Your task:
Without changing a single word, restate the entries below.

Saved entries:

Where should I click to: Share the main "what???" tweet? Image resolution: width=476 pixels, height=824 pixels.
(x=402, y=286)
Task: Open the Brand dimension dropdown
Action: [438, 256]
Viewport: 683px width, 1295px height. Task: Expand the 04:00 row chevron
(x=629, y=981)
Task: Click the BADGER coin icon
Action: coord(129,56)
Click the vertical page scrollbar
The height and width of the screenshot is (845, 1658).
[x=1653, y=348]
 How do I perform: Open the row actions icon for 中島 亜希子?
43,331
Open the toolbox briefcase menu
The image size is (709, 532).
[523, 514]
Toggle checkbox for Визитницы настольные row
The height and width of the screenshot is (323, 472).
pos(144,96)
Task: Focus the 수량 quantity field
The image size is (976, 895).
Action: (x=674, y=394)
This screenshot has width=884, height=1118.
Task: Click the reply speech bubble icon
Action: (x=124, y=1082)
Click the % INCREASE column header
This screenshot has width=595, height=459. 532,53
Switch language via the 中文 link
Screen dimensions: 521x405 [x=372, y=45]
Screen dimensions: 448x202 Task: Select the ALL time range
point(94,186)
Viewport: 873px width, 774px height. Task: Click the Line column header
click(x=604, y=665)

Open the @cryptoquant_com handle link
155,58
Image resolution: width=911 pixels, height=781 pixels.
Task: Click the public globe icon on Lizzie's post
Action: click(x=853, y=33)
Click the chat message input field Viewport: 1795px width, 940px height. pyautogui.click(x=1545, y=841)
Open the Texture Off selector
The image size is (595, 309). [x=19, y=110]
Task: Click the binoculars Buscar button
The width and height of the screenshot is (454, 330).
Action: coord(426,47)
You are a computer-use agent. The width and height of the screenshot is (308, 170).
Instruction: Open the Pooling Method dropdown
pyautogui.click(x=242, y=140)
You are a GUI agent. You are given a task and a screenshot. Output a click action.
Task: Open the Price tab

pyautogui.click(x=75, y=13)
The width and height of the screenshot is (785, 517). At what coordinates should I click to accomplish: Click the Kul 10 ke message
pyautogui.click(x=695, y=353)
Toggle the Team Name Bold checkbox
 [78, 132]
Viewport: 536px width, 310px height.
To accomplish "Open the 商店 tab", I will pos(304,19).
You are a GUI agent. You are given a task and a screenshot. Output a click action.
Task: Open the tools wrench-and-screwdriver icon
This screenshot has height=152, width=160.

Task answer:
Where should I click to: Share the main "what???" tweet? Image resolution: width=476 pixels, height=824 pixels.
(x=402, y=286)
Task: Open the Brand dimension dropdown
Action: [438, 256]
Viewport: 683px width, 1295px height. Task: Expand the 04:00 row chevron
(x=629, y=981)
Task: Click the BADGER coin icon
Action: coord(129,56)
Click the vertical page scrollbar
The height and width of the screenshot is (845, 1658).
[x=1653, y=348]
 How do I perform: Open the row actions icon for 中島 亜希子?
43,331
Open the toolbox briefcase menu
The image size is (709, 532).
[523, 514]
Toggle checkbox for Визитницы настольные row
The height and width of the screenshot is (323, 472).
pos(144,96)
Task: Focus the 수량 quantity field
The image size is (976, 895).
Action: (x=674, y=394)
This screenshot has width=884, height=1118.
Task: Click the reply speech bubble icon
Action: (x=124, y=1082)
Click the % INCREASE column header
This screenshot has width=595, height=459. 532,53
Switch language via the 中文 link
Screen dimensions: 521x405 [x=372, y=45]
Screen dimensions: 448x202 Task: Select the ALL time range
point(94,186)
Viewport: 873px width, 774px height. Task: Click the Line column header
click(x=604, y=665)

Open the @cryptoquant_com handle link
155,58
Image resolution: width=911 pixels, height=781 pixels.
Task: Click the public globe icon on Lizzie's post
Action: click(x=853, y=33)
Click the chat message input field Viewport: 1795px width, 940px height. pyautogui.click(x=1545, y=841)
Open the Texture Off selector
The image size is (595, 309). [x=19, y=110]
Task: Click the binoculars Buscar button
The width and height of the screenshot is (454, 330).
Action: coord(426,47)
You are a computer-use agent. The width and height of the screenshot is (308, 170).
Instruction: Open the Pooling Method dropdown
pyautogui.click(x=242, y=140)
You are a GUI agent. You are given a task and a screenshot. Output a click action.
Task: Open the Price tab

pyautogui.click(x=75, y=13)
The width and height of the screenshot is (785, 517). At what coordinates should I click to accomplish: Click the Kul 10 ke message
pyautogui.click(x=695, y=353)
Toggle the Team Name Bold checkbox
 [78, 132]
Viewport: 536px width, 310px height.
To accomplish "Open the 商店 tab", I will pos(304,19).
You are a GUI agent. You are given a task and a screenshot. Output a click action.
Task: Open the tools wrench-and-screwdriver icon
This screenshot has height=152, width=160.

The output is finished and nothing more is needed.